Study: Widely Available Steroids Reduce Deaths In Critically Ill COVID Patients

Two Types Of Cheap Steroids Found To Reduce Deaths In Critically Ill COVID Patients
Yui Mok/PA Images/Getty

The World Health Organization just endorsed cheap, widely available steroids as a lifesaving COVID-19 treatment

In the ongoing search for ways to combat COVID-19, doctors seem to have discovered a promising treatment. As if that news wasn’t hopeful enough, here’s another fortuitous fact: The treatment is both widely available and cheap. On Wednesday, citing evidence from newly published trials and a meta-analysis, the World Health Organization (WHO) endorsed corticosteroid drugs as an effective option for patients hospitalized with serious or critical cases of the novel coronavirus.

WHO based its updated recommendations on two meta-analyses, which pooled data from eight randomized trials (totaling 7,184 participants) of systemic corticosteroids for COVID-19. The organization also referred to two other meta-analyses on the subject that were published earlier this summer.

The compelling findings? Corticosteroids such as hydrocortisone and dexamethasone reduce deaths in critically ill COVID-19 patients by up to one-third. Among the family of anti-inflammatory drugs, dexamethasone proved most effective, resulting in a 36 percent drop in deaths among nearly 1,300 patients treated in three separate trials. “Corticosteroids have received worldwide attention as a potentially effective treatment for COVID-19,” WHO’s new guidelines explain, noting this family of drugs is included in WHO’s “model list of essential medicines, readily available globally at a low cost.”

Accordingly, WHO strongly recommends systemic (i.e. intravenous or oral) corticosteroid therapy for 7 to 10 days in patients with severe and critical COVID-19.

Wrote Jonathan Sterne, an author of one meta-analysis and expert in medical statistics, “Corticosteroids are the only treatment that has been conclusively demonstrated to reduce mortality in patients with COVID-19. The results strengthen the evidence that doctors should treat critically ill COVID-19 patients with corticosteroids, unless there is a strong reason not to do so based on the circumstances of the individual patients.”

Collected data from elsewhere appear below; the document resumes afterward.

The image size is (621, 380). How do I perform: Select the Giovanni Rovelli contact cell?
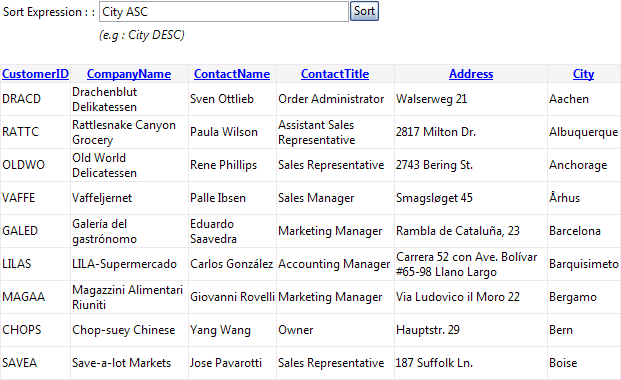tap(232, 297)
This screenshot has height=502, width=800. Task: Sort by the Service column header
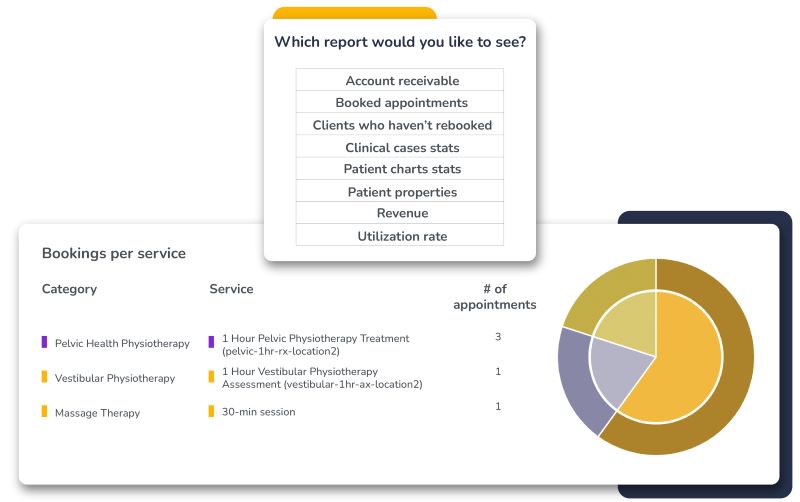coord(231,289)
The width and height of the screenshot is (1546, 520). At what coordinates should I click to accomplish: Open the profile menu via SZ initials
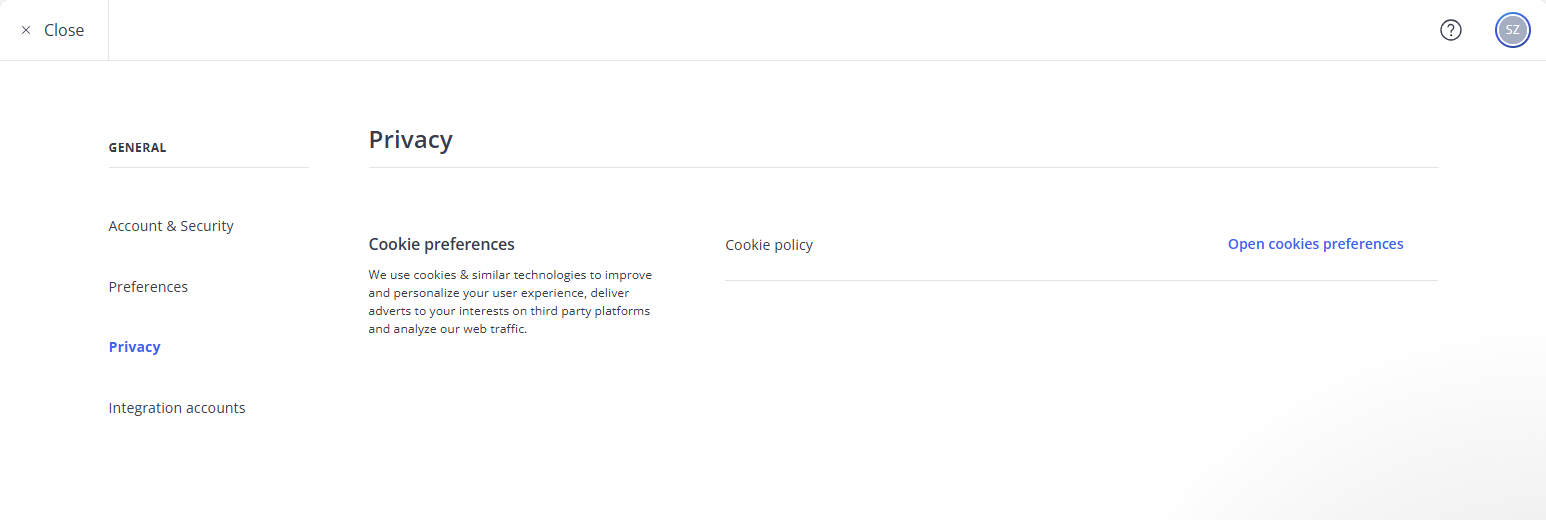click(x=1512, y=30)

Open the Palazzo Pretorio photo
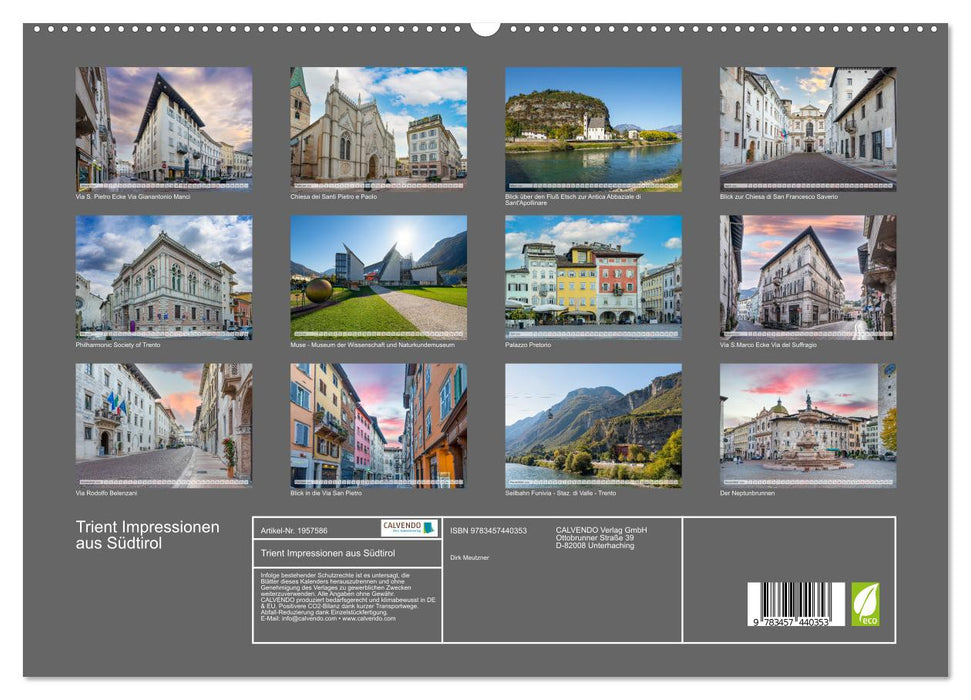[x=593, y=278]
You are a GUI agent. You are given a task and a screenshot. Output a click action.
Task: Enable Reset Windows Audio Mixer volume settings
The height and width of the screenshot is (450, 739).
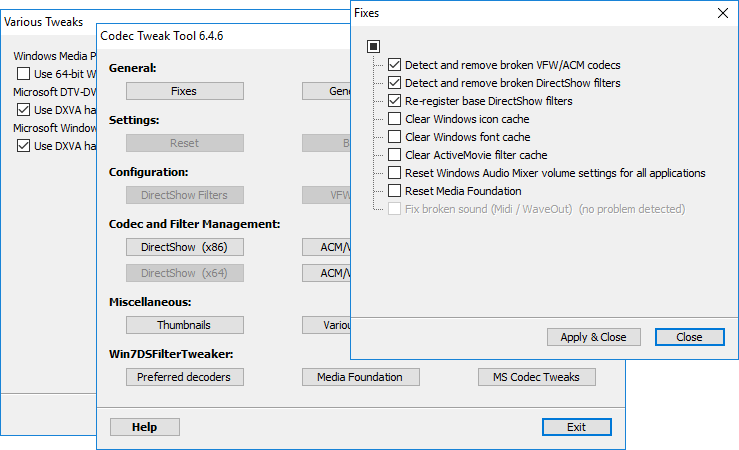(394, 173)
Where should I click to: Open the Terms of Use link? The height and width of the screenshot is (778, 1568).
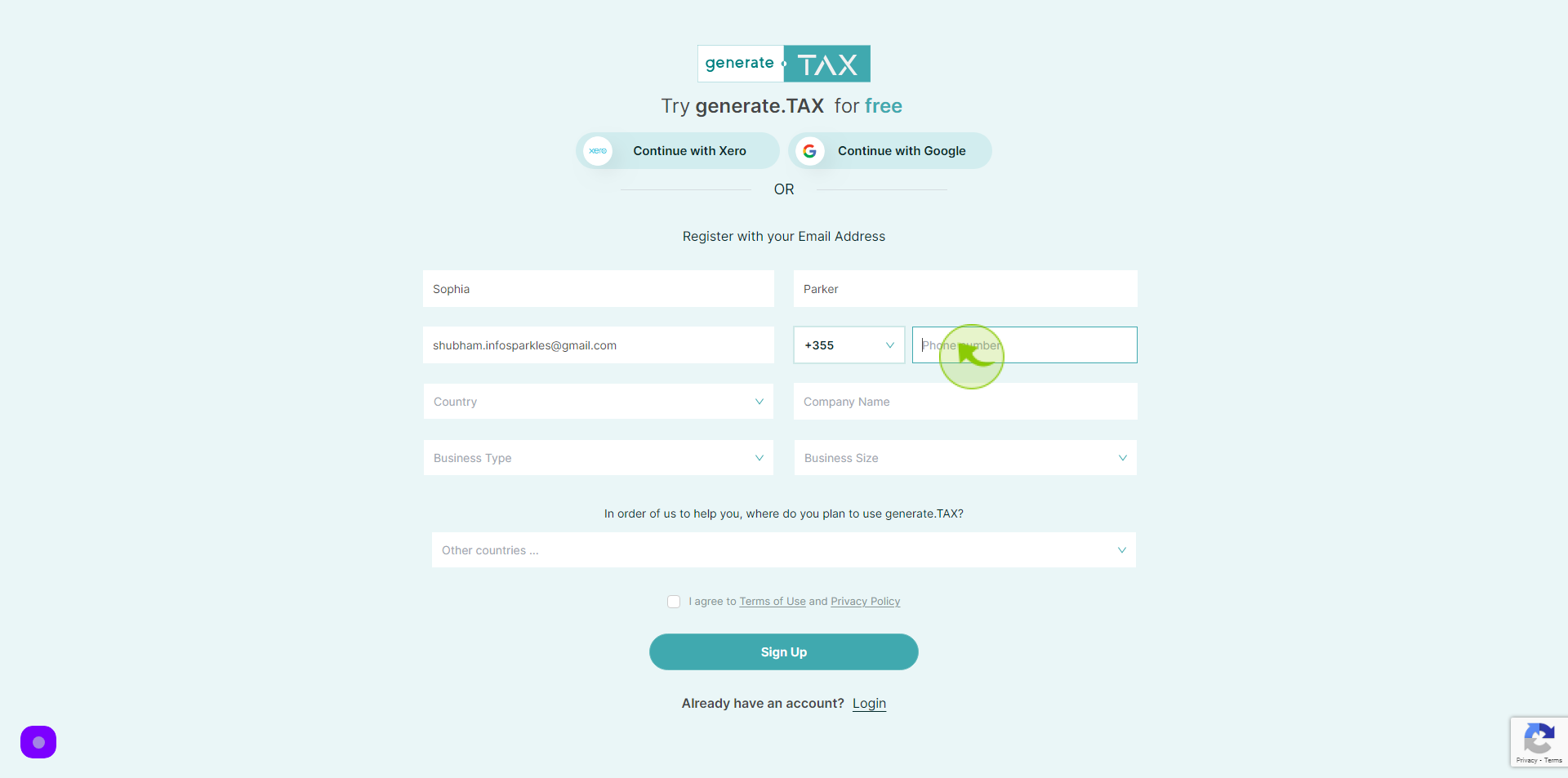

Which brings us to the major caveat of WHO’s new guidelines. “In contrast, systemic corticosteroids may increase the risk of death when administered to patients with non-severe COVID-19,” the organization cautions, although careful to point out that those findings are limited to one study. Still, WHO conditionally recommends against using corticosteroid therapy in non-critical patients with the novel coronavirus.

It also merits mentioning that all three of the trials published on Wednesday in the Journal of the American Medical Association halted after results published in June initially suggested dexamethasone as a potentially life-saving treatment. This means the steroid trials didn’t enroll enough patients for their results to be considered statistically concrete. However, the findings were clearly significant enough to sway WHO to update their recommendations, which says a lot.

Because steroids can cause unwanted side effects, WHO experts underscore that their recommendations are not DIY — they are clinical guidelines intended for doctors.

Still, considering there are over 6 million confirmed cases and 185,917 COVID-19 deaths in the U.S. as of Wednesday, it’s nice to know there is an affordable, readily available, and potentially life-saving treatment out there.